In a recent article in the Proceedings of the National Academy of Sciences (PNAS), ongoing research into the causes of manganese-induced parkinsonism has revealed a possible treatment option. Somshuvra Mukhopadhyay, M.B.B.S., Ph.D., associate professor in the Division of Pharmacology and Toxicology and James E. Bauerle Centennial Fellow, and a team of researchers have released new findings that the PHD2 inhibitor, which is the cell’s master oxygen sensor, has a second physiologically essential function – to also act as the cell’s manganese sensor.

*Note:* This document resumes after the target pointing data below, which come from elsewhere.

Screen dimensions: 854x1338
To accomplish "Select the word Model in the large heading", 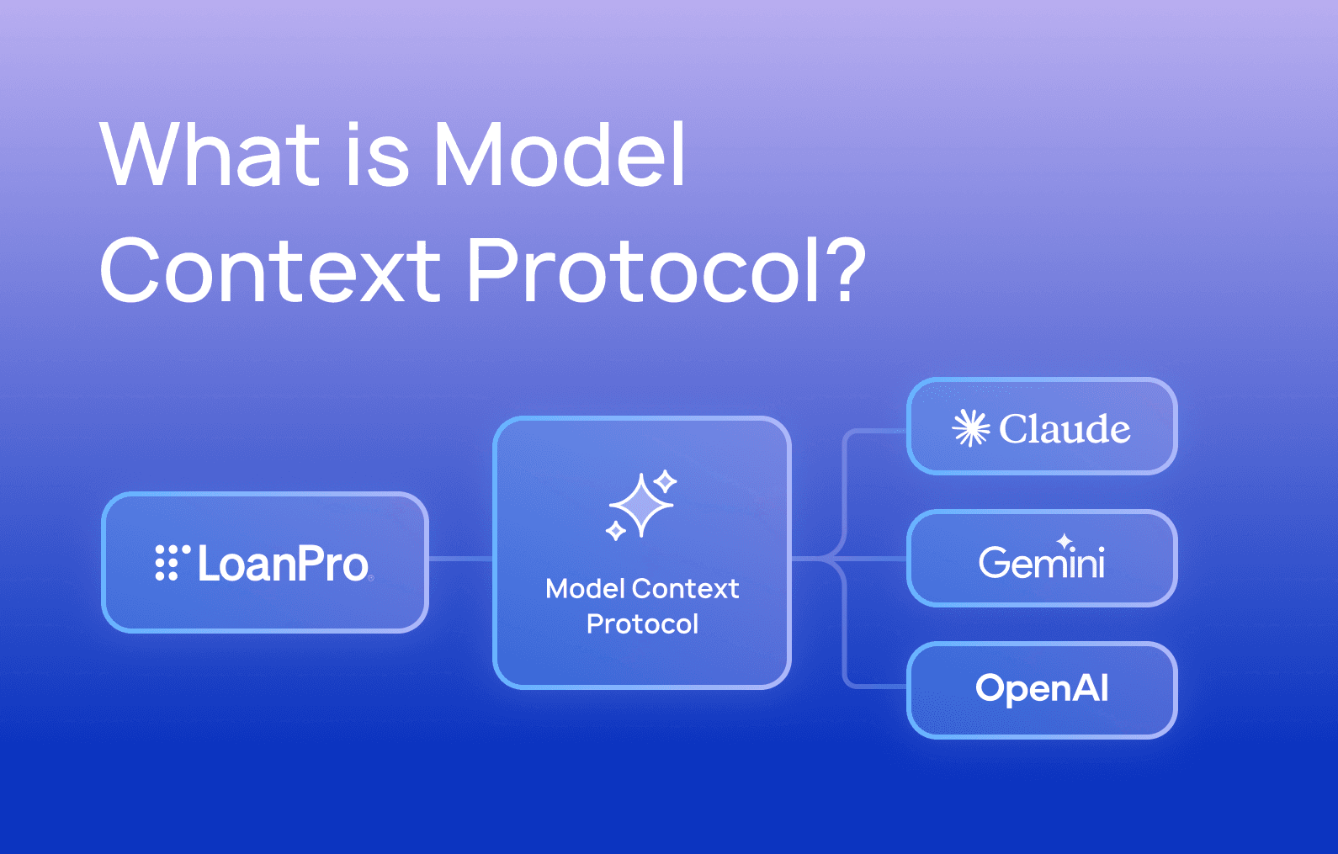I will [560, 155].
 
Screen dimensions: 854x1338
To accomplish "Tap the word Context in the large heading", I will [270, 271].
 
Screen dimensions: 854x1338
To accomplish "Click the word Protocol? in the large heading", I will [665, 271].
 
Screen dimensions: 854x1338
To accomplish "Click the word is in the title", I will [377, 155].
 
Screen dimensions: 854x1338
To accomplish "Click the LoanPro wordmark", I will [283, 564].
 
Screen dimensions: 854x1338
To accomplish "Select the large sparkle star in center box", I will [641, 505].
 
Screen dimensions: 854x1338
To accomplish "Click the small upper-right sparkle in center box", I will [666, 481].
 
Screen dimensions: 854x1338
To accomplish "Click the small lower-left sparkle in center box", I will [616, 531].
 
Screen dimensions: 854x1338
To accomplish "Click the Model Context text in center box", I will [642, 589].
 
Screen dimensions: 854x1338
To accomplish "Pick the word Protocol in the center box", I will [642, 624].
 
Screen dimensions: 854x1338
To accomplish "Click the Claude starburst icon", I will [970, 428].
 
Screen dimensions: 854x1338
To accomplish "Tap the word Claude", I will [1064, 429].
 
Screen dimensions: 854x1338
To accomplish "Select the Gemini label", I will [1042, 562].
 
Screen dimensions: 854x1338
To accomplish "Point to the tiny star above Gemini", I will [1065, 541].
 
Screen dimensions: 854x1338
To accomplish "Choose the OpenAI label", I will [1042, 688].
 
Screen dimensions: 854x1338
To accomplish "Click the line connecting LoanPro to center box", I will [460, 559].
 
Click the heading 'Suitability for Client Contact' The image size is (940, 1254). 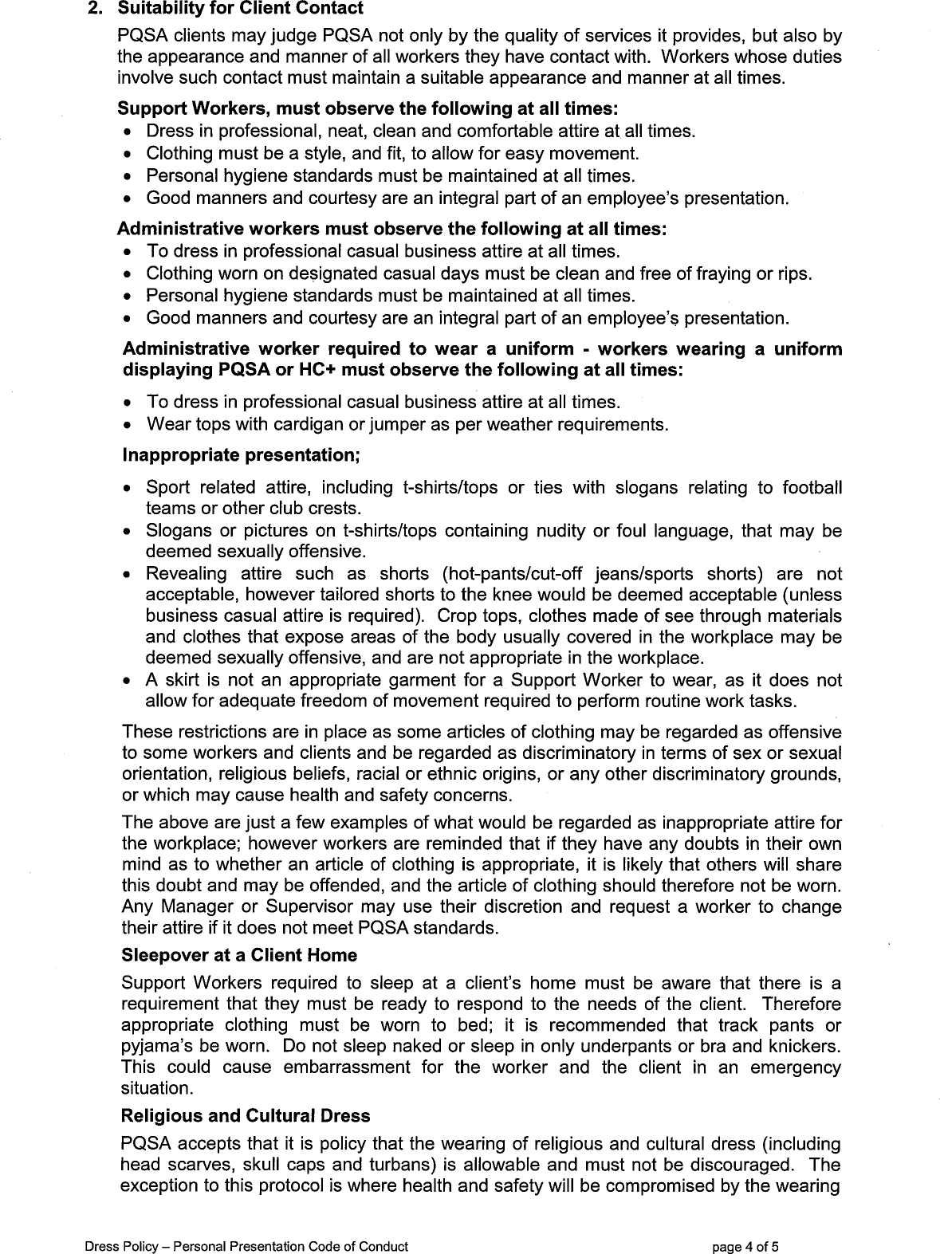pyautogui.click(x=240, y=9)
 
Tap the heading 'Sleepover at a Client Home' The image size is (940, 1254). pyautogui.click(x=239, y=955)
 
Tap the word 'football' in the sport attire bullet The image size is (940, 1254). pyautogui.click(x=812, y=487)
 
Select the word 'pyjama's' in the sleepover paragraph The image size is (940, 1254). pyautogui.click(x=154, y=1045)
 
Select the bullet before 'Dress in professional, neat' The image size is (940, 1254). pyautogui.click(x=128, y=132)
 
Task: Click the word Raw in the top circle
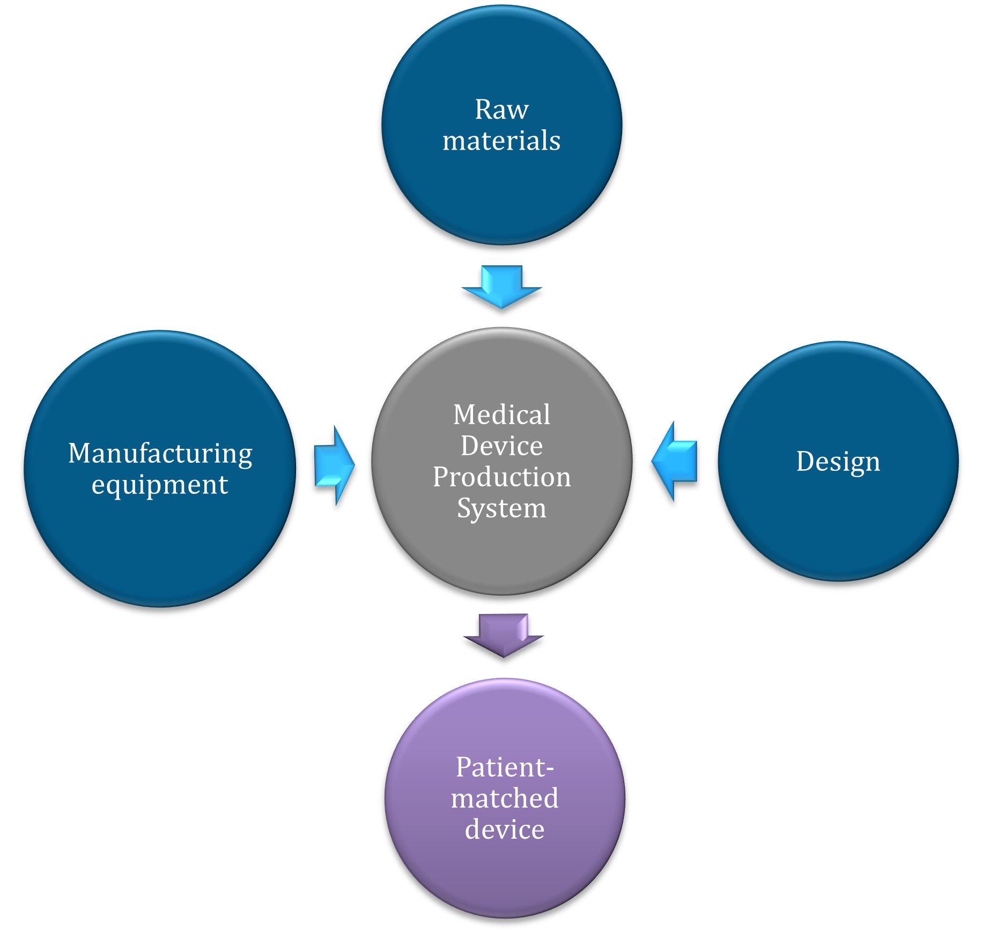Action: (501, 110)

The latest PNAS article from the Mukhopadhyay Lab is “PHD2 enzyme is an intracellular manganese sensor that initiates the homeostatic response against elevated manganese.” Authors include College of Pharmacy graduate student Kerem Gurol, research scientist Dr. Eun Jeong Cho, faculty members Dr. Kevin Dalby and Dr. Walter Fast as well as Thomas Jursa and Dr. Donald R. Smith from the University of California at Santa Cruz.

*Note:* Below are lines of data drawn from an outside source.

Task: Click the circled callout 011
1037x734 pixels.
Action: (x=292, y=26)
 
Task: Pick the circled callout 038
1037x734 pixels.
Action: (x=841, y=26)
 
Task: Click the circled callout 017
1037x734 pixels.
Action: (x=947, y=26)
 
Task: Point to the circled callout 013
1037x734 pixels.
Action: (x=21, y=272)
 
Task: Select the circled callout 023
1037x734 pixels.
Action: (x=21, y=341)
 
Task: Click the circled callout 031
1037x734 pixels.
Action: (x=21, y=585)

Manganese is required for life, but at elevated levels, accumulates in the brain and causes parkinsonism. Parkinsonism due to manganese poisoning is seen in people exposed to high levels of the metal from occupational (e.g. welding) or environmental (e.g. drinking water) sources, individuals with liver disease because manganese is excreted by the liver or patients with certain genetic mutations. Mukhopadhyay's previous research describes a regulatory pathway by which the body controls manganese levels. Elevations in manganese levels increase expression of SLC30A10, a protein that excretes manganese, thereby providing a pathway to reduce the amount of manganese in the body.

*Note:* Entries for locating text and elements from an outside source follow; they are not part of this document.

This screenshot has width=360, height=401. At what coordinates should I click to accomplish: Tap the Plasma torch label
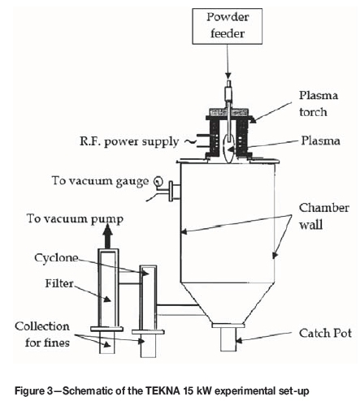[319, 104]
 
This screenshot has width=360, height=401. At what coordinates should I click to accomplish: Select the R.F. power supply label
[129, 141]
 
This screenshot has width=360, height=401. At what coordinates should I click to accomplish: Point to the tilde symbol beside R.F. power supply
[189, 141]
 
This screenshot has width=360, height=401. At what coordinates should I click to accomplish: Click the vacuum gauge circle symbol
[158, 181]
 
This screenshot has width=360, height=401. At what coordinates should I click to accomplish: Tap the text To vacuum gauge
[100, 181]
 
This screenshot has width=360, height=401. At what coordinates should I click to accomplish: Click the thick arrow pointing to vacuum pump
[107, 237]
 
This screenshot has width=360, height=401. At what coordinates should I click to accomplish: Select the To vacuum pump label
[75, 219]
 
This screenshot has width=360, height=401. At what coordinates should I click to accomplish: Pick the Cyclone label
[56, 258]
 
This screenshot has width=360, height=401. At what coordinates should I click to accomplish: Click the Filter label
[59, 283]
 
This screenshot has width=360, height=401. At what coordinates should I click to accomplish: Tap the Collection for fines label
[42, 334]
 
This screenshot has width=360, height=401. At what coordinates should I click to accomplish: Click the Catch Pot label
[325, 333]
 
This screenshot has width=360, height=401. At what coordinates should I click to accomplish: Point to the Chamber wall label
[323, 216]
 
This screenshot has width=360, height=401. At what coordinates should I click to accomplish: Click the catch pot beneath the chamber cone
[228, 339]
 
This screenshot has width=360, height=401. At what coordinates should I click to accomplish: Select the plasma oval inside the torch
[229, 148]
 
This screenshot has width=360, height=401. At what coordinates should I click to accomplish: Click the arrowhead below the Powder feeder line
[228, 75]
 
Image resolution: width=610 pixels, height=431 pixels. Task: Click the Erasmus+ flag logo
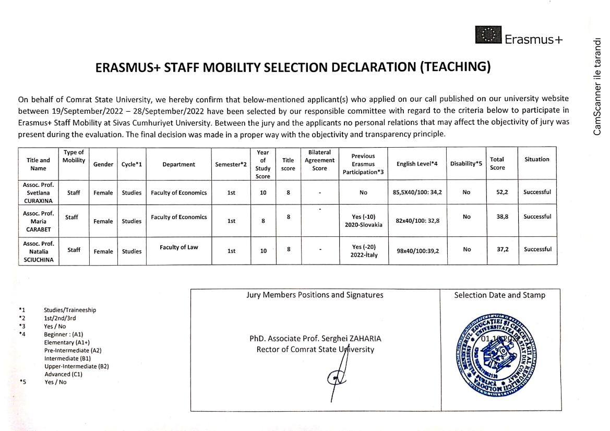pos(488,35)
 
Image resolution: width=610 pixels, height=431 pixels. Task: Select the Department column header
pos(178,164)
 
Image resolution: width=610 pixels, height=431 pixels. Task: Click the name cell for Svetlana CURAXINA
pos(38,193)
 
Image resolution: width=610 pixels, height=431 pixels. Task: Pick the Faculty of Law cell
pos(178,247)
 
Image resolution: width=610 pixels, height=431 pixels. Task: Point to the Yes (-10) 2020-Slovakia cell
pos(364,221)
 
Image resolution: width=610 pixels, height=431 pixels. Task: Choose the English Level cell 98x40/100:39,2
pos(418,250)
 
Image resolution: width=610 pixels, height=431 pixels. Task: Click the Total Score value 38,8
pos(503,217)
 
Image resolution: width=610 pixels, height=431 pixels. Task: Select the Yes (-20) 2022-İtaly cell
pos(364,251)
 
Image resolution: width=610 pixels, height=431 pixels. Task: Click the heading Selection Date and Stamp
pos(499,295)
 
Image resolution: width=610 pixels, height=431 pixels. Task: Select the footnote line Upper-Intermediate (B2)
pos(76,366)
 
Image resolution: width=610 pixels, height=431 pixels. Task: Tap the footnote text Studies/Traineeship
pos(70,310)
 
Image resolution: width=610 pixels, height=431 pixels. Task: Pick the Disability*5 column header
pos(466,164)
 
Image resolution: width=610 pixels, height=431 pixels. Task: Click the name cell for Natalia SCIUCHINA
pos(38,252)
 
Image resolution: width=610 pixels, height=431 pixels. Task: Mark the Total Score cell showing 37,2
pos(503,249)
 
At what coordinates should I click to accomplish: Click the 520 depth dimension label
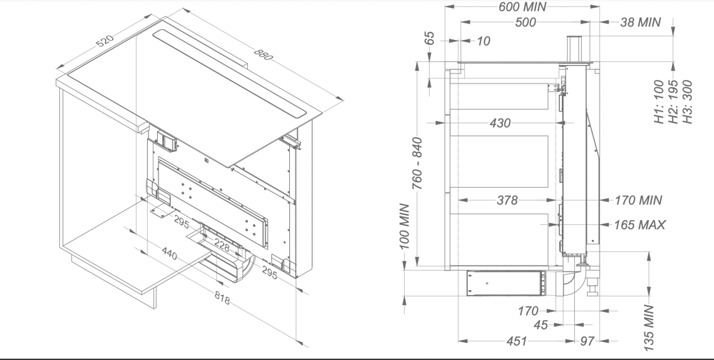(x=104, y=42)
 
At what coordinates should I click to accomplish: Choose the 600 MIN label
(x=521, y=6)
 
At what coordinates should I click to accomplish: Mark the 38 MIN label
(x=640, y=22)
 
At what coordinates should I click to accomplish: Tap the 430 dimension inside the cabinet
(x=500, y=124)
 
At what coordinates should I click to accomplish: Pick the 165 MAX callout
(x=640, y=225)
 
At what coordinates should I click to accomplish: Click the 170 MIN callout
(x=638, y=201)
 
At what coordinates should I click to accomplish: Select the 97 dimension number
(x=587, y=341)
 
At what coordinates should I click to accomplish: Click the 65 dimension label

But the mechanism by which mammalian systems sense a change in manganese to initiate the homeostatic HIF response, which Mukhopadhyay’s group previously showed was necessary to increase SLC30A10, was unknown. The new paper now shows that elevated manganese outcompetes the catalytic iron of prolyl hydroxylase domain 2 (PHD2) enzyme, which otherwise target HIFs for degradation and thus inactivates PHD2 and upregulates HIF signaling for homeostatic control of manganese.
Mukhopadhyay and his researchers currently have a provisional patent in conversion for the use of PHD2 inhibitors for the treatment of manganese-induced parkinsonism.
“Manganese-induced parkinsonism has been reported since the 1800s and remains of high biomedical concern, yet finding a treatment for this disease has remained elusive,” says Mukhopadhyay. “Our line of investigation is providing a rational strategy for increasing manganese elimination to treat this disease.”
Mukhopadhyay's previous research related to manganese, SLC30A10 and parkinsonism has received considerable attention. The paper "SLC30A10 transporter in the digestive system regulates brain manganese under basal conditions while brain SLC30A10 protects against neurotoxicity" was named one of 2019’s Papers of the Year by the National Institute of Environmental Health Sciences (NIEHS), part of the National Institutes of Health (NIH). It also earned a 2020 Co-op Research Excellence Award for Best Paper, presented by The University of Texas at Austin’s Office of the Vice President for Research and the University Co-operative Society.
The Mukhopadhyay Lab in The University of Texas at Austin College of Pharmacy focuses on understanding cell biology of human disease. Its two major research projects involve parkinsonism and metal homeostasis and intracellular trafficking of Shiga and related bacterial toxins. This research paper focuses primarily on the first research project. Metals, such as iron, manganese and copper, are essential for life, but become toxic at elevated levels and cause severe neurological diseases, such as parkinsonism.